▶ **Text extract**
Reviews
PaPPo’s Southside Location Brings the ’Za
PaPPo’s Pizzeria and Pub’s latest southside location brings all that pizza-pie goodness to those who don’t feel like heading downtown for their cheesy fix.
By Claire Porter | Photos by Brandon Alms
Jan 2018
Pizza is a unifying food. It’s a circle, the most inclusive of shapes. Its slices are easily shared among hungry groups. It welcomes any sauce, cheese or topping. It’s a veritable crowd-pleaser. So, when a co-worker wanted to gather the troops for one of our own’s farewell lunch, pizza was the obvious choice.
We headed to the southside PaPPo’s Pizzeria and Pub (900 E. Battlefield Road, Springfield, 417-306-9091), somewhat newly opened in the Battlefield Market Place shopping center in the space formerly held by Gusano’s Chicago Style Pizzeria. The new location has all the classic PaPPo’s favorites we know and love from the downtown location, just situated a little closer to the office.
A wall of windows brightens the space and keeps it from feeling too much like a pizza cave—not that I’d complain about a pizza cave. A long banquette bench easily accommodated our party of 10, and we immediately jumped into the expansive lunch menu.

▶ **Directions for this task**
Copy out the whole review of PaPPo's southside pizzeria word for word, with nothing changed or left out.

▶ **Material provided**
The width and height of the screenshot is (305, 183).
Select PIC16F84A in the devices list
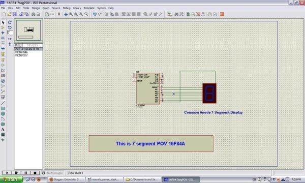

▶ **The answer**
Reviews
PaPPo’s Southside Location Brings the ’Za
PaPPo’s Pizzeria and Pub’s latest southside location brings all that pizza-pie goodness to those who don’t feel like heading downtown for their cheesy fix.
By Claire Porter | Photos by Brandon Alms
Jan 2018
Pizza is a unifying food. It’s a circle, the most inclusive of shapes. Its slices are easily shared among hungry groups. It welcomes any sauce, cheese or topping. It’s a veritable crowd-pleaser. So, when a co-worker wanted to gather the troops for one of our own’s farewell lunch, pizza was the obvious choice.
We headed to the southside PaPPo’s Pizzeria and Pub (900 E. Battlefield Road, Springfield, 417-306-9091), somewhat newly opened in the Battlefield Market Place shopping center in the space formerly held by Gusano’s Chicago Style Pizzeria. The new location has all the classic PaPPo’s favorites we know and love from the downtown location, just situated a little closer to the office.
A wall of windows brightens the space and keeps it from feeling too much like a pizza cave—not that I’d complain about a pizza cave. A long banquette bench easily accommodated our party of 10, and we immediately jumped into the expansive lunch menu.